Despite Improving Economy, Obama’s Approval Rating Stays Low

(Los Angeles Times/MCT) -

The stock market has hit sky-scraping highs, the unemployment rate has dipped to a five-year low and any number of economic statistics — new car sales, home prices, consumer spending — point to a perked-up economy that is steadily growing.

But one thing that has changed little is President Barack Obama’s job approval rating, which tumbled over the past year to the anemic 40 percent range and remains stuck near the low point of his administration.

The chasm is striking, and a worrisome thing for Democrats already facing a tough election year. One of the most reliable barometers of political well-being is the state of the economy. Good times usually bring good tidings; woe to the incumbent and party in the White House when times are tough. In the case of Obama and fellow Democrats, however, there has been a clear disconnect between economic indicators and political popularity.

The reasons are many, among them the depth of the Great Recession and the toll of the president’s health care reform effort, which has dragged down assessments of the president’s competence and trustworthiness.

The most important factor, though, may be the widely held view that, statistics aside, the economy is struggling and many, if not most, Americans have not benefited from the lumbering recovery. Significantly, millions who want to work still can’t find jobs.

“People are hunkered down,” said Lawrence Mishel, president of the Economic Policy Institute, a left-leaning Washington think tank that focuses on how policies affect low- and moderate-income families. “Very few are having an easy time of it.”

It is not unusual for widespread pessimism to fly in the face of upbeat economic news, even long after recovery has taken hold.

In 1994, well into the turnaround that began the boom years under President Bill Clinton, people remained dissatisfied with the state of the economy, according to surveys by the Pew Research Center. It was only in the latter part of the Clinton administration, after successive years of strong job growth, that attitudes changed, helping Democrats win seats in the 1998 midterm election. (Clinton’s own 1992 victory came about when voters ignored the budding economic recovery under President George H.W. Bush and ousted the Republican incumbent.)

The Great Recession began in December 2007 and ended in June 2009, according to the National Bureau of Economic Research, a private group in Cambridge, Mass., that officially charts the nation’s business cycles. That means the country is 4 years into recovery, technically speaking. However, job growth did not resume until 2010, and even with the 2 million positions added last year, the country still has not recovered all the jobs lost in the downturn, the steepest since the Great Depression of the 1930s.

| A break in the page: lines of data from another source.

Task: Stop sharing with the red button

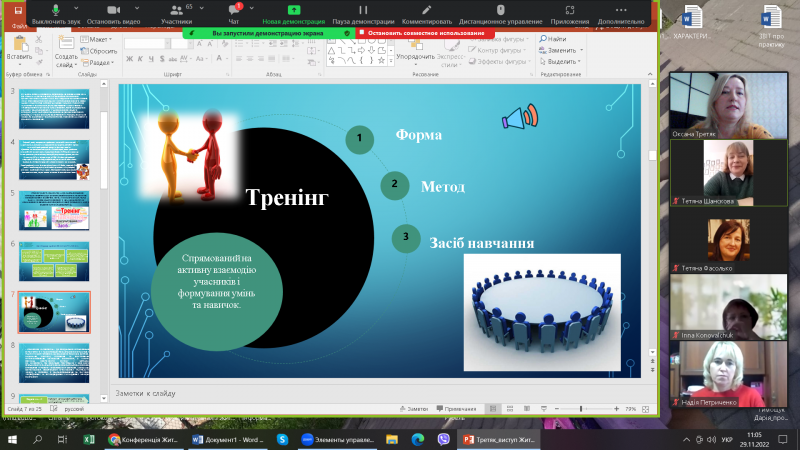Action: (424, 32)

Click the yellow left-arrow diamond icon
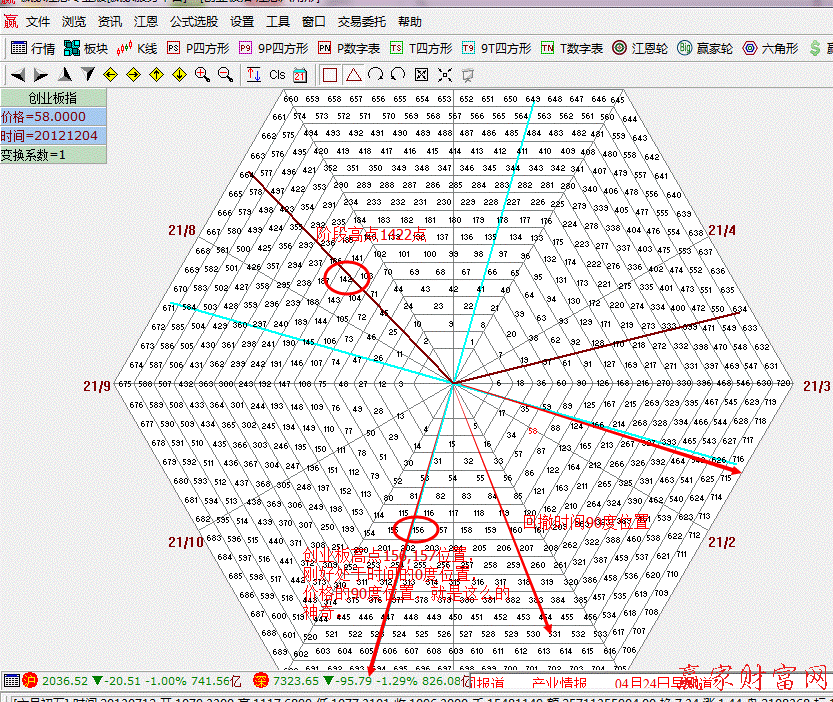pos(110,74)
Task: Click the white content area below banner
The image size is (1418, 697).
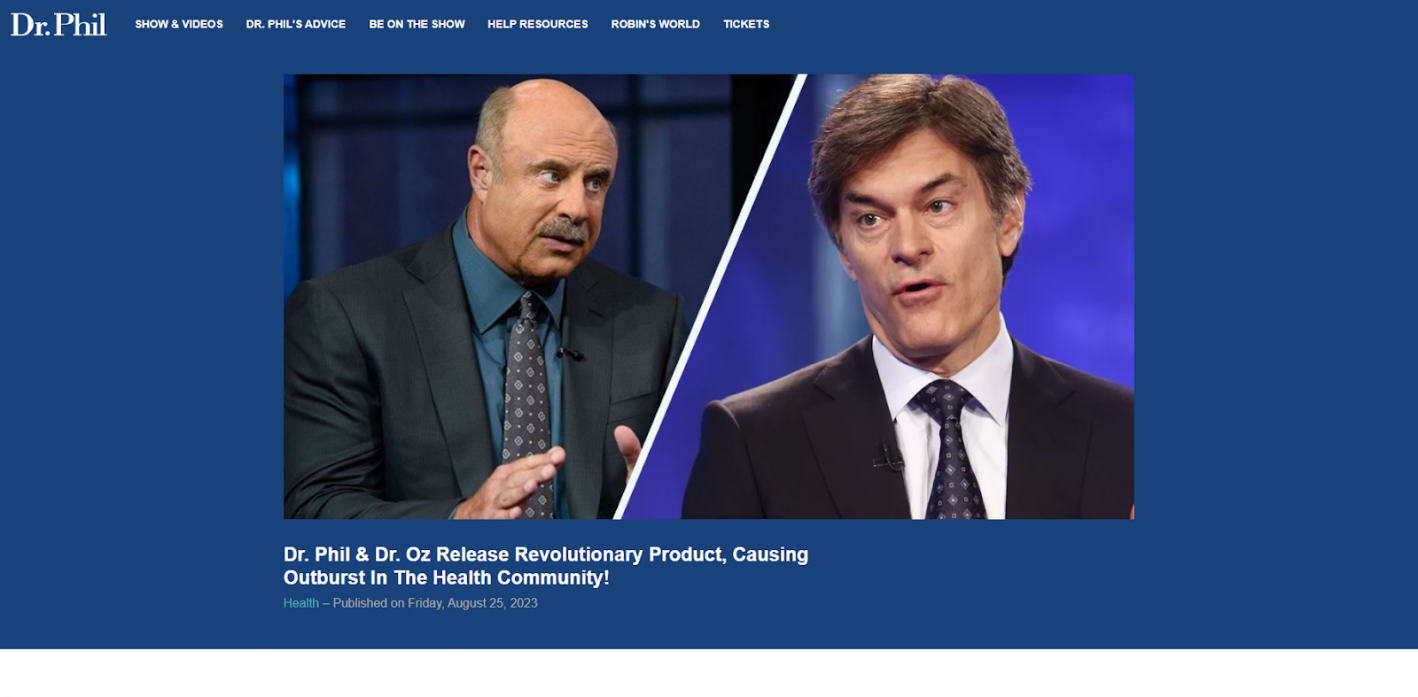Action: (x=709, y=673)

Given a steady stream of good-tinged-with-bad news — the jobless rate, for instance, fell last month to 6.7 percent, the lowest level since October 2008, but only because so many stopped looking for work — polls continue to find a deep well of discouragement. Six in 10 said in a December Pew survey the news they were hearing about the economy was mixed; far more, 31 percent said they were hearing mostly bad news, compared to 7 percent who said the news was mostly good.